[Stored data]
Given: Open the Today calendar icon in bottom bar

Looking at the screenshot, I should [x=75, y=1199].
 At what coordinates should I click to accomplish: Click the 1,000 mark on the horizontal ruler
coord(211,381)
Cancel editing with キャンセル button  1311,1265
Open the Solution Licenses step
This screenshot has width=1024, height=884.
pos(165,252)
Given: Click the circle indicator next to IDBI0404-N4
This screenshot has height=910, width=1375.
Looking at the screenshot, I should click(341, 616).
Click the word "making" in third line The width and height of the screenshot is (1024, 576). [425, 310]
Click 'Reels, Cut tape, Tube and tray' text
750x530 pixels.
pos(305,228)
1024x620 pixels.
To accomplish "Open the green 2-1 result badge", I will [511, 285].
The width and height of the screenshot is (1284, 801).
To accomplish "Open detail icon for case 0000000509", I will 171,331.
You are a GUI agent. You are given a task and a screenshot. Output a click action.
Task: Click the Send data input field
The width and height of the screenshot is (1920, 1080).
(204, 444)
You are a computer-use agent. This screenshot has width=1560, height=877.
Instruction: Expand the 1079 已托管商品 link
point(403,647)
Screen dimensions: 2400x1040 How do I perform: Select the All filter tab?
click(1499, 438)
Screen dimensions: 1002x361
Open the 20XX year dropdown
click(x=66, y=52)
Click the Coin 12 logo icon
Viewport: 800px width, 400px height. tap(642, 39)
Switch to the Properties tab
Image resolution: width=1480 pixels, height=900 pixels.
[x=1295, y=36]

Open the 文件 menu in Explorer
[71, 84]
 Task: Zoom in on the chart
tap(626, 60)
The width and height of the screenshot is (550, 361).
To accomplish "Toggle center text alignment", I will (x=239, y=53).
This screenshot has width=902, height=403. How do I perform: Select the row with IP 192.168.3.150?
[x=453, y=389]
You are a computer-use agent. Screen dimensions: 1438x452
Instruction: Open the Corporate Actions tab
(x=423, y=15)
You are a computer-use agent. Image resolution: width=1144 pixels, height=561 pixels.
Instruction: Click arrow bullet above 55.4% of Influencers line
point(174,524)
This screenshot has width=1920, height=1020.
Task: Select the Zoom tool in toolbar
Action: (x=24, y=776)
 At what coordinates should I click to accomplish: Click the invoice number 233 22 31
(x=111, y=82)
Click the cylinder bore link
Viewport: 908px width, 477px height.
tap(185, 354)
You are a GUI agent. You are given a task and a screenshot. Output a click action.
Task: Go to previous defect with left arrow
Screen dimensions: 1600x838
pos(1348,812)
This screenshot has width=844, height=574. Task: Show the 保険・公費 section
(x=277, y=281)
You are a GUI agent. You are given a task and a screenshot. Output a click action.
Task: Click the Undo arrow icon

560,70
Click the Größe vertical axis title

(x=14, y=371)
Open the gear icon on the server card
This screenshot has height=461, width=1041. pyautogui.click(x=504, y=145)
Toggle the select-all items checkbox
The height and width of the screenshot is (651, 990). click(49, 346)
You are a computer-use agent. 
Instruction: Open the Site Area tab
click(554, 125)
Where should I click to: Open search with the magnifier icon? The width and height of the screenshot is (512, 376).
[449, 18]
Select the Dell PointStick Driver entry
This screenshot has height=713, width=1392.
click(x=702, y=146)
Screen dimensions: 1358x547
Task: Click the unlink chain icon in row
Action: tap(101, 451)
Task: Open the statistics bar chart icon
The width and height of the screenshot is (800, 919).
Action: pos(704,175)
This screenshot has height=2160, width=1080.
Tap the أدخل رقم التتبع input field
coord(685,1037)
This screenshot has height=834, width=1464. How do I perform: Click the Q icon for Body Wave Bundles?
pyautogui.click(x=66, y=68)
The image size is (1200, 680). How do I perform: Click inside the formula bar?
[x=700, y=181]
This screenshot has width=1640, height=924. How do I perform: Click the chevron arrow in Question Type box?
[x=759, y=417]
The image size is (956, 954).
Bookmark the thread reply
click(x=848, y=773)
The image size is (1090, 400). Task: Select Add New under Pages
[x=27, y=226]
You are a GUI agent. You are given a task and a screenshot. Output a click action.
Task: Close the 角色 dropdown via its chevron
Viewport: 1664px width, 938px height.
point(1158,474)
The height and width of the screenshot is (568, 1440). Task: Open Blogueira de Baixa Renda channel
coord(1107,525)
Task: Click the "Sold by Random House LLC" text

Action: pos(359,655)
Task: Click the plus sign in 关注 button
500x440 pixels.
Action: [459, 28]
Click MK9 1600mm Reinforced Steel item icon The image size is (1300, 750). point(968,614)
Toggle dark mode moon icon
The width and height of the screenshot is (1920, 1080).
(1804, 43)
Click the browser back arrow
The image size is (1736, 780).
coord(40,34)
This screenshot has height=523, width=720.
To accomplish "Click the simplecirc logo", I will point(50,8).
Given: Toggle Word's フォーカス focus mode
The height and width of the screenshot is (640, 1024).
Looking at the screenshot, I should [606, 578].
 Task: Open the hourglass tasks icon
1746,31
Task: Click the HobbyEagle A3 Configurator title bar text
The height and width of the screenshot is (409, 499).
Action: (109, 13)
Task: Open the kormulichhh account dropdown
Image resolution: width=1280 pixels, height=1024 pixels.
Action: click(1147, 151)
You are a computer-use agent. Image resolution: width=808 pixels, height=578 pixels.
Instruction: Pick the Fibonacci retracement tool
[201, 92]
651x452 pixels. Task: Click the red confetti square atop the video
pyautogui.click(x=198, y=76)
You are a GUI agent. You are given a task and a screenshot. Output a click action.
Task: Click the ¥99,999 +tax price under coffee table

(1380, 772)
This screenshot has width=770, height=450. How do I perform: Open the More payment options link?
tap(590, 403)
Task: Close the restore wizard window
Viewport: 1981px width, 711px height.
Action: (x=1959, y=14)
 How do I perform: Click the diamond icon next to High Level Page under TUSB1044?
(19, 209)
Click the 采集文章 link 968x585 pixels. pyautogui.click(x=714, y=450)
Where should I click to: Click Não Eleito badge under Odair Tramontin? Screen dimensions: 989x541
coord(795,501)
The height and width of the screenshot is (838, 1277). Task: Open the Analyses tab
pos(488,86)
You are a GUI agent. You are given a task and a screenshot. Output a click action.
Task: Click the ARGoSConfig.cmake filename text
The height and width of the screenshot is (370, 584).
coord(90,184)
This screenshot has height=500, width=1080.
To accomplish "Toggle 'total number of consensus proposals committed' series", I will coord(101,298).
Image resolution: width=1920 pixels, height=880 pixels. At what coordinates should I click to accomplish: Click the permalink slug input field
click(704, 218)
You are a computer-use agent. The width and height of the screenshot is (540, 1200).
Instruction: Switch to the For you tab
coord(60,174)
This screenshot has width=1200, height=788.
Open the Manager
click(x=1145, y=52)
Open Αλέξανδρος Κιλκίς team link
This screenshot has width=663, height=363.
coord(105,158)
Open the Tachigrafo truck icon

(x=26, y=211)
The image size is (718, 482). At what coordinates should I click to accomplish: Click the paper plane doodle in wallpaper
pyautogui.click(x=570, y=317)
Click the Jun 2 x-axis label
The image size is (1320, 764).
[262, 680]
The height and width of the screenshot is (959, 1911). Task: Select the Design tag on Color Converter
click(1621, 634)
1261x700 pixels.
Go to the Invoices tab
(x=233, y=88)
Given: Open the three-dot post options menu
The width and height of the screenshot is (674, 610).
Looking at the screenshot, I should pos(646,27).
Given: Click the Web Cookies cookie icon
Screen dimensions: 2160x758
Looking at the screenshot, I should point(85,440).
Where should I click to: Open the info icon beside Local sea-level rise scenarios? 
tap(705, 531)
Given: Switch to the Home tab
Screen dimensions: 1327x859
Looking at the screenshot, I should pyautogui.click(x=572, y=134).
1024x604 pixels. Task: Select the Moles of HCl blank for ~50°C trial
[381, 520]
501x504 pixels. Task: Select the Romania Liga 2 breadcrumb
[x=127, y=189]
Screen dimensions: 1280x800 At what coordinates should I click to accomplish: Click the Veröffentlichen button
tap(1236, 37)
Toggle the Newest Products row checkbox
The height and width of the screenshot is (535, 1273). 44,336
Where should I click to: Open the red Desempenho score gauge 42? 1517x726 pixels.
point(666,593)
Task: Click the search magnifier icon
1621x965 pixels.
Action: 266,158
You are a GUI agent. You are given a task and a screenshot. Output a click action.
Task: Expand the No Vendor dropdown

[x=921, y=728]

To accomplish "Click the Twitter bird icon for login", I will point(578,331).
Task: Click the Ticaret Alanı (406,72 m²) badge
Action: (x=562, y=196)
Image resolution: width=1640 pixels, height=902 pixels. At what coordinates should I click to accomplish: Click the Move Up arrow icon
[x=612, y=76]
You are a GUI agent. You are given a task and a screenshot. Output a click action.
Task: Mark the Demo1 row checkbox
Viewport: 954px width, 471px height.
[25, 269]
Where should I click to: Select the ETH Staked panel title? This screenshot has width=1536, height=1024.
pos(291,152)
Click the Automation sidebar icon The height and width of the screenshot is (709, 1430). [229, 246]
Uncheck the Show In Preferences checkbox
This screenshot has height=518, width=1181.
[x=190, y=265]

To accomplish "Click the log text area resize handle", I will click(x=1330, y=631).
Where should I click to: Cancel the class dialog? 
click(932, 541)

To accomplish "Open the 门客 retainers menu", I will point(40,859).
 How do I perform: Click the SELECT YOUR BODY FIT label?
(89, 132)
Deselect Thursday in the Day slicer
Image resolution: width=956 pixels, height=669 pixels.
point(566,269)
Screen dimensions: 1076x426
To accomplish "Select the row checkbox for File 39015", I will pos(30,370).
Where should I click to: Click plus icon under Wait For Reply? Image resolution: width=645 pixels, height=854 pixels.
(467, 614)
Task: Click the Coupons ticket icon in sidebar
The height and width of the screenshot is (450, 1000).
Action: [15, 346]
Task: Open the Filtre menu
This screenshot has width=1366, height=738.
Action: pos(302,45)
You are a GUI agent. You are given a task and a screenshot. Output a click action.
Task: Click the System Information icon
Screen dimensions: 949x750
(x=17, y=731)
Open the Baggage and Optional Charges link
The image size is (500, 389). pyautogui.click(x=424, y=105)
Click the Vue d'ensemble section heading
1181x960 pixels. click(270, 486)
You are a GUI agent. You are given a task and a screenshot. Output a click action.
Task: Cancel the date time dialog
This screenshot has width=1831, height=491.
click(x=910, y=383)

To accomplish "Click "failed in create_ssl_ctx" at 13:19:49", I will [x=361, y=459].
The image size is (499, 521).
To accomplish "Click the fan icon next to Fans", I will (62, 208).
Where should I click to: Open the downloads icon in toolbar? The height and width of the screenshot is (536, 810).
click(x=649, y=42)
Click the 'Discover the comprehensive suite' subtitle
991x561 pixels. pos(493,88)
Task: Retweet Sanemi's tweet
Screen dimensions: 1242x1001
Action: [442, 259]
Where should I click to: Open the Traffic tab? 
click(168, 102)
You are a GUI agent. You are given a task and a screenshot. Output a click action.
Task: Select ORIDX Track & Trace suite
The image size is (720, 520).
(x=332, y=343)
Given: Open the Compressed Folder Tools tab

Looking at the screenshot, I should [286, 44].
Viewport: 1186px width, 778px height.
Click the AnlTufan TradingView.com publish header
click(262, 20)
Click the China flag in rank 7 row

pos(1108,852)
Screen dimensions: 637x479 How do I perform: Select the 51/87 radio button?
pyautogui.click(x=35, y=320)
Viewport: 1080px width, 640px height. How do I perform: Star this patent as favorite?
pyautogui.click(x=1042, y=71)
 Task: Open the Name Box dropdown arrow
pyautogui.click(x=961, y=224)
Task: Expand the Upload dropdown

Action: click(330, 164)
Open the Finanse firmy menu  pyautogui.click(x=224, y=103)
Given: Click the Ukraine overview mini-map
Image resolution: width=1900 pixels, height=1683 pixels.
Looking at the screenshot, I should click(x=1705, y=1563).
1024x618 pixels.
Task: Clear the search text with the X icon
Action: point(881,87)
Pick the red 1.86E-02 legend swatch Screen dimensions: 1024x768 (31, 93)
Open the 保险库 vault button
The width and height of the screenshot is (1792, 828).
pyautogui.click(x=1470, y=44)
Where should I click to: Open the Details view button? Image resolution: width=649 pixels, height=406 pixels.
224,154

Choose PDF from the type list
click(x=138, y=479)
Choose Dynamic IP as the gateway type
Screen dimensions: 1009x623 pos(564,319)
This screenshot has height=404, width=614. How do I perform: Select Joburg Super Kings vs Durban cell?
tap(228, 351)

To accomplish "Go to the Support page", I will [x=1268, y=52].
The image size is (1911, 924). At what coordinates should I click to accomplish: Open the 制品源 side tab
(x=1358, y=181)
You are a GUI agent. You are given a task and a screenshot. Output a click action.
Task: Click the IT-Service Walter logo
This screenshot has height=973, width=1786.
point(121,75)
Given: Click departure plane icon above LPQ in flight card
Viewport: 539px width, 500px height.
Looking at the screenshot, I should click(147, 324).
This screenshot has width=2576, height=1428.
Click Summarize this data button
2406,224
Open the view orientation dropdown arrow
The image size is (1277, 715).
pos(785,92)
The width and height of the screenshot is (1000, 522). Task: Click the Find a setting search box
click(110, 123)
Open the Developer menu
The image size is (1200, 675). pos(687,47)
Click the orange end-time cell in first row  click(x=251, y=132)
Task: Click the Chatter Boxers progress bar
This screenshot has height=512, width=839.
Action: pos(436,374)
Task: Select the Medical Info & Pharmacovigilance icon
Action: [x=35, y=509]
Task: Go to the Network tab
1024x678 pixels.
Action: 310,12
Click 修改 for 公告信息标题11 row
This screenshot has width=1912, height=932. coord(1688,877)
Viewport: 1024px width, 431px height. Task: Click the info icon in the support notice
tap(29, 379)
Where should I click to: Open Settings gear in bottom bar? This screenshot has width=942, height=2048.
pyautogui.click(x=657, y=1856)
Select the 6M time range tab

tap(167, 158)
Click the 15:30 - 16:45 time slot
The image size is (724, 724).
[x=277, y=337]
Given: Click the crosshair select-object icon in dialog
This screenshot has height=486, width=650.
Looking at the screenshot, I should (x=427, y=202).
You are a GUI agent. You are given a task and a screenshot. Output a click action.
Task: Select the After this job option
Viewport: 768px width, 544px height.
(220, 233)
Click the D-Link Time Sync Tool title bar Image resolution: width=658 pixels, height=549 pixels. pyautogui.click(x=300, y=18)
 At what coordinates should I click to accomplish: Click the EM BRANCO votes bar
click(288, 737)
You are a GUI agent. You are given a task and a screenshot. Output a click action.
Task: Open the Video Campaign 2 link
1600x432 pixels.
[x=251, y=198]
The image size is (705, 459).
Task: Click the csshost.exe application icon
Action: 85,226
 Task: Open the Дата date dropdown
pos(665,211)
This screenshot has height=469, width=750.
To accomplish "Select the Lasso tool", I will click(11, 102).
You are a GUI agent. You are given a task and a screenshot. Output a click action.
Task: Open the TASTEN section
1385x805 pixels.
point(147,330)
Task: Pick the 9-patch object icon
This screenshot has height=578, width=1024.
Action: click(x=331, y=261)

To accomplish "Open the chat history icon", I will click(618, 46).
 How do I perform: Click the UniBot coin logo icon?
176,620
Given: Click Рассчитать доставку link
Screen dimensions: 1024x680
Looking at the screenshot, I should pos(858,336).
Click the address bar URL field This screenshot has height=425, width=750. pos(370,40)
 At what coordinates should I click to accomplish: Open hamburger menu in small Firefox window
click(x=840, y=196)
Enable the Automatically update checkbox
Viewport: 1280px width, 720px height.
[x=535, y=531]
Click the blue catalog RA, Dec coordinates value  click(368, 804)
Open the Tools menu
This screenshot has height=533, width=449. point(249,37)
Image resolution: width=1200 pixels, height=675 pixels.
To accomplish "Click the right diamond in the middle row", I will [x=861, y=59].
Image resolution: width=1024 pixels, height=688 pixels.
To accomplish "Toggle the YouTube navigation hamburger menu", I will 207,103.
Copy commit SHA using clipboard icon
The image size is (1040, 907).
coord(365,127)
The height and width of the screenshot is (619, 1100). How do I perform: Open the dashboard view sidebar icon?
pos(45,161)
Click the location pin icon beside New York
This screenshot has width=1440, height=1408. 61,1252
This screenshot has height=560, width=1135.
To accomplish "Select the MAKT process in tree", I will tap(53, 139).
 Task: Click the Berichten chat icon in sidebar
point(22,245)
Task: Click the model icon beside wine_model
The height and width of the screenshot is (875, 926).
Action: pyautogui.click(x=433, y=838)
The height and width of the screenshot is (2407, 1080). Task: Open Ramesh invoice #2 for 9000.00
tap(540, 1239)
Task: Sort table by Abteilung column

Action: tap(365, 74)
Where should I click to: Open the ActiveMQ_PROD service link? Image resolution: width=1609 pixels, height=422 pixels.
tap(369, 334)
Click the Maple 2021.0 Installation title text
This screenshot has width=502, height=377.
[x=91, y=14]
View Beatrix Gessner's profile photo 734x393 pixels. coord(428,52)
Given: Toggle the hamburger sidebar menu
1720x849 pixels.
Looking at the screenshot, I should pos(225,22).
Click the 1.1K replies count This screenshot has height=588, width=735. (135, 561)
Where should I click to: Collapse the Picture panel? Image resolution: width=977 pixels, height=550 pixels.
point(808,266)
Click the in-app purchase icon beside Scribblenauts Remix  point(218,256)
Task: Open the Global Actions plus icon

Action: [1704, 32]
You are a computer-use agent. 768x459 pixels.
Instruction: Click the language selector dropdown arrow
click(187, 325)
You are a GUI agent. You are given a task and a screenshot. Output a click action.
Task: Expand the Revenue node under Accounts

▸ YOUR OBJECTIVE
Would you retype the lines above from the one with "Image resolution: width=1024" down to the one with "Task: Click the model icon beside wine_model", word for word, both ends included and no other lines?

▸ RESPONSE TO THE TASK
Image resolution: width=1024 pixels, height=688 pixels.
To accomplish "Toggle the YouTube navigation hamburger menu", I will 207,103.
Copy commit SHA using clipboard icon
The image size is (1040, 907).
coord(365,127)
The height and width of the screenshot is (619, 1100). How do I perform: Open the dashboard view sidebar icon?
pos(45,161)
Click the location pin icon beside New York
This screenshot has width=1440, height=1408. 61,1252
This screenshot has height=560, width=1135.
To accomplish "Select the MAKT process in tree", I will tap(53, 139).
 Task: Click the Berichten chat icon in sidebar
point(22,245)
Task: Click the model icon beside wine_model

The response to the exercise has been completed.